Senior Israeli aides to Netanyahu stated that the address would address the normalisation agreements between Saudi Arabia and Israel, a ceasefire centred on a deal for the hostages and “a pathway towards a Palestinian State”. The latter was contradicted by Netanyahu’s office, which stated that the Prime Minister “opposes a Palestinian State and will not change his position in his address to Congress”. However, it was reported that Netanyahu would “offer rhetorical support for a vague process that leads toward increased Palestinian autonomy short of a State”.
Nothing new in the usual diplomatic jargon, but at a time when Israel is openly committing genocide in Gaza, not even “rhetorical support for a vague process” can even claim its usual pedestal in the US-Israeli narrative. By committing genocide, Netanyahu has proved without doubt his opposition to a Palestinian State. Emptying Gaza of Palestinians, on the other hand, is believable even without Netanyahu’s rhetoric.
The recurring internal forced displacement of Palestinians, Israel forcing Palestinians into areas which it then bombs, the enforced starvation, the mass graves, the bodies buried beneath the rubble – what part of genocide even alludes to a hypothetical autonomous Palestinian entity, let alone a State?

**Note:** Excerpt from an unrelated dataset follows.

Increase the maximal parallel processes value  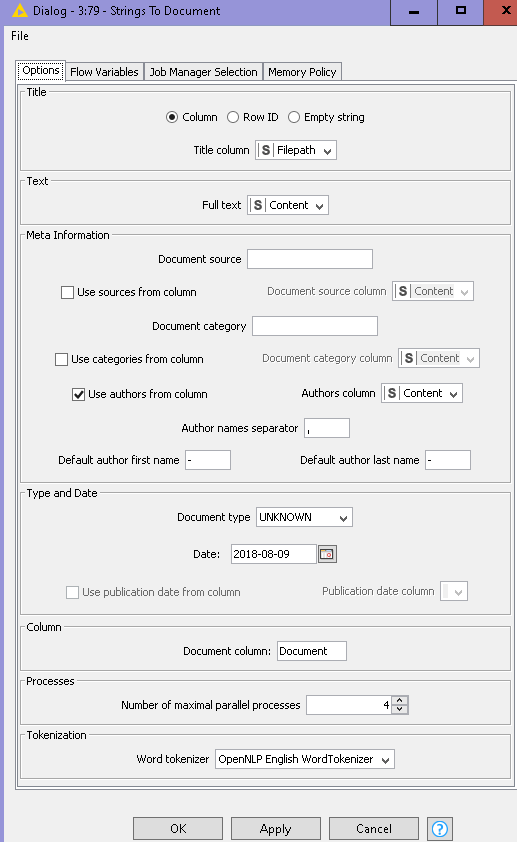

Israel and the US have signed on a much larger complicity in their crimes against the colonised Palestinian people. To speak of normalisation agreements in the past was already an aberration; the level of absurdity it has now reached requires new vocabulary. Putting genocide in the past seems to be the way forward for Israel and the US. For Palestinians, however, genocide has been ongoing since the Nakba and now openly practiced, as well as endorsed and aided by Western powers. Away from the diplomacy of might, Palestinians are living the horrors and consequences of incessant bombings and slaughters that have already created humanitarian catastrophes. Which Palestinians will have the physical and mental health required to consider politics before relieving starvation, the need for shelter, access to clean water, health and education? All of which were already scarce before the genocide?
Genocide did not erupt out of nowhere in the Zionist colonial project. Palestinians repeatedly warned the international community about the various ways they were being ethnically cleansed from their towns and villages since the Nakba. But the international community was too busy protecting its two-state consensus and reinforcing political and economic divisions between Gaza and the Occupied West Bank which played directly into Israeli interests. Palestinians have perpetually been exploited as pawns in international diplomacy, to the point of genocide.
Netanyahu’s address to Congress is just one more step in political oblivion when it comes to the Palestinian people. Working hand in hand not only with the destruction of Palestine’s historical and collective memory, oblivion now finds a better partner in genocide. While the forthcoming speech is speculated upon as to its contents, Israel gains yet more respite through diplomatic channels to massacre more Palestinians in Gaza, and perhaps get the opportunity to speak of a plan for after genocide, in which only the Zionist concept of purported peace can fester. Not a vague process at all, just a bloody one.